Going down the data below, set down exactly the line with "[Presentaciones del número" and each line after it through the line with "mayo 2024 (72, 2188)"; no other lines.

RECORDS TO PROCESS Start Marker

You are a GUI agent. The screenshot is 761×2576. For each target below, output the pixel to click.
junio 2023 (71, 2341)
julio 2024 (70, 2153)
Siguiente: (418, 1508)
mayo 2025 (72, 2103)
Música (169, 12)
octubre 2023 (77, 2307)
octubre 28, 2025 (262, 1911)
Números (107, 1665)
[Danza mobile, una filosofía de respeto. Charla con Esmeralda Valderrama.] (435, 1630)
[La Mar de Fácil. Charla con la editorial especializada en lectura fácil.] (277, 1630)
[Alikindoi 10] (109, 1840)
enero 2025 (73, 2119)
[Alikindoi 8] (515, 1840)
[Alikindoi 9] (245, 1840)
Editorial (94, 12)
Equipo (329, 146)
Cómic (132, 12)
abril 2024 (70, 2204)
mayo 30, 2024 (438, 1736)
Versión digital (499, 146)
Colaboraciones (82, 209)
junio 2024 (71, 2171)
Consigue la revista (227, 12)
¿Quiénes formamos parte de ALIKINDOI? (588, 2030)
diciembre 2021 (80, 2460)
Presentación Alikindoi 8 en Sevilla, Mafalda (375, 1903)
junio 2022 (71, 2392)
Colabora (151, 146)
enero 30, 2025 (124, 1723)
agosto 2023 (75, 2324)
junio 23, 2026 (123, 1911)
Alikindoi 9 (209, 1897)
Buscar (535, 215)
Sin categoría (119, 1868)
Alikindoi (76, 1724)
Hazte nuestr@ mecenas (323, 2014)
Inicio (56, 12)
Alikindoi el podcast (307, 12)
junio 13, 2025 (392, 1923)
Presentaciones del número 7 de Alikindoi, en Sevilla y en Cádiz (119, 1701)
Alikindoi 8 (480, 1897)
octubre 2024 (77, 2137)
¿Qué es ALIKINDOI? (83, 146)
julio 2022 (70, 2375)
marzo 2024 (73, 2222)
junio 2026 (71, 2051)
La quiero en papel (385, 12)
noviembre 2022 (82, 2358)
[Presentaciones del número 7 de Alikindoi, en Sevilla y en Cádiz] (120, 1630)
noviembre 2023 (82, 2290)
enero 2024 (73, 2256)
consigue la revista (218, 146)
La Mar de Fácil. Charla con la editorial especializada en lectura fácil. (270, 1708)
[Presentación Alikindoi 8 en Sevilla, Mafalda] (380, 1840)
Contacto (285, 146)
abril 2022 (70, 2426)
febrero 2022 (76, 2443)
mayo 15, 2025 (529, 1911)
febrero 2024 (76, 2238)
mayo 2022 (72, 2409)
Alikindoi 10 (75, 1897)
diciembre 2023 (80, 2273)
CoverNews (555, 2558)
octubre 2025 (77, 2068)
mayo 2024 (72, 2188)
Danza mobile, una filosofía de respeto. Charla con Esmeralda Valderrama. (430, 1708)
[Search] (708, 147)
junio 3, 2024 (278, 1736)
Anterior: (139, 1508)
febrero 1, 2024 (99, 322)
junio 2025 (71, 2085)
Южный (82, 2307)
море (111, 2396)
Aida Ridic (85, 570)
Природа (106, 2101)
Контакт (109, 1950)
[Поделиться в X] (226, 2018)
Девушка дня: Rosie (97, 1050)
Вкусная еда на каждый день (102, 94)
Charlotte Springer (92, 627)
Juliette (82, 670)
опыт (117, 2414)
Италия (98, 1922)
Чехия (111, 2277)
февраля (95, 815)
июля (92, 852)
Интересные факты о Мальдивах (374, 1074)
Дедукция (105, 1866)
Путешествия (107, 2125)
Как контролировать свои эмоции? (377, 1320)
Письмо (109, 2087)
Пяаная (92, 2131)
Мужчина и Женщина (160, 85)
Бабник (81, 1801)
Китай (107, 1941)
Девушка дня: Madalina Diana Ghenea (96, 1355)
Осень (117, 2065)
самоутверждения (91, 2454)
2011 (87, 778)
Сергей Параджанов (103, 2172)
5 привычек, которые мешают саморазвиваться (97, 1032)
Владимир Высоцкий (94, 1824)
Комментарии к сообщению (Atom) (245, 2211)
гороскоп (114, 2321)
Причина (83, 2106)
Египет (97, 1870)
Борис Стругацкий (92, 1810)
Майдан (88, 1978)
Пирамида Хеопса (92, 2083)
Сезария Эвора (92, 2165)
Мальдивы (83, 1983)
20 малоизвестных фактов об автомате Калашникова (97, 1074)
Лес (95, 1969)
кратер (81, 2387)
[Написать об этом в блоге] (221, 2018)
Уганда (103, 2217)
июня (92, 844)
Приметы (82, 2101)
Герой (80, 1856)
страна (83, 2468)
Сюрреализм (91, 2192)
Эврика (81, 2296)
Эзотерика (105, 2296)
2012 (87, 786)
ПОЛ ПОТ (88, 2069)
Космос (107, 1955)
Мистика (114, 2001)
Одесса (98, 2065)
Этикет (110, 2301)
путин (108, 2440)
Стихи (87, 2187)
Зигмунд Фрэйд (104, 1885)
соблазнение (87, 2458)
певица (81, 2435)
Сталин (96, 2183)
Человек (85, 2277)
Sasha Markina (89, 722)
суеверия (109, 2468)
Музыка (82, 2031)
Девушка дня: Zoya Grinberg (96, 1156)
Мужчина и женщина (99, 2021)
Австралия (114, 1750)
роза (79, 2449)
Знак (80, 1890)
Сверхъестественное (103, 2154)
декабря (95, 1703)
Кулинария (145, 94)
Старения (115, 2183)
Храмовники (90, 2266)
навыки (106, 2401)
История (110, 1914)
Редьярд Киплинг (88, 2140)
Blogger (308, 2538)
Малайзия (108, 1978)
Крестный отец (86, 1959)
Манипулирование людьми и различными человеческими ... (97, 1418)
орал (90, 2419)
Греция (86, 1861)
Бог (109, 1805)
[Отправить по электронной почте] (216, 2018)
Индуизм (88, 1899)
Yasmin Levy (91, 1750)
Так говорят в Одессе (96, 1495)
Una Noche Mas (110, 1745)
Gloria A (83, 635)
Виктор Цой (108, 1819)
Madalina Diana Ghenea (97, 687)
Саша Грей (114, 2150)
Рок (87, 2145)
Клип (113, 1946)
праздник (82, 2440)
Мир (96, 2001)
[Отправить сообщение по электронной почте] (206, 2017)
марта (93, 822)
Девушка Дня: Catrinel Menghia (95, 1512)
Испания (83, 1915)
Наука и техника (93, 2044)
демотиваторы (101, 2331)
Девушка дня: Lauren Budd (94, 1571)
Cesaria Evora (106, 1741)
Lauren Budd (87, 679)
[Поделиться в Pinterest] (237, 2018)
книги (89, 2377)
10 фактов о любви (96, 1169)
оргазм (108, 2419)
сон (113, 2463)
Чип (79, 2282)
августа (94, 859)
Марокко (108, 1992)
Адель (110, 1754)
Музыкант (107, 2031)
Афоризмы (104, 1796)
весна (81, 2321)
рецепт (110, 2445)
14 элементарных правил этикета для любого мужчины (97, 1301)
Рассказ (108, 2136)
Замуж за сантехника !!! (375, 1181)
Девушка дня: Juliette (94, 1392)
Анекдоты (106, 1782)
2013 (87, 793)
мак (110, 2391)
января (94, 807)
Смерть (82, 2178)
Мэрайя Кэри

RECORDS TO PROCESS End Marker

EXERCISE RESPONSE:
[Presentaciones del número 7 de Alikindoi, en Sevilla y en Cádiz] (120, 1630)
noviembre 2023 (82, 2290)
enero 2024 (73, 2256)
consigue la revista (218, 146)
La Mar de Fácil. Charla con la editorial especializada en lectura fácil. (270, 1708)
[Presentación Alikindoi 8 en Sevilla, Mafalda] (380, 1840)
Contacto (285, 146)
abril 2022 (70, 2426)
febrero 2022 (76, 2443)
mayo 15, 2025 (529, 1911)
febrero 2024 (76, 2238)
mayo 2022 (72, 2409)
Alikindoi 10 (75, 1897)
diciembre 2023 (80, 2273)
CoverNews (555, 2558)
octubre 2025 (77, 2068)
mayo 2024 (72, 2188)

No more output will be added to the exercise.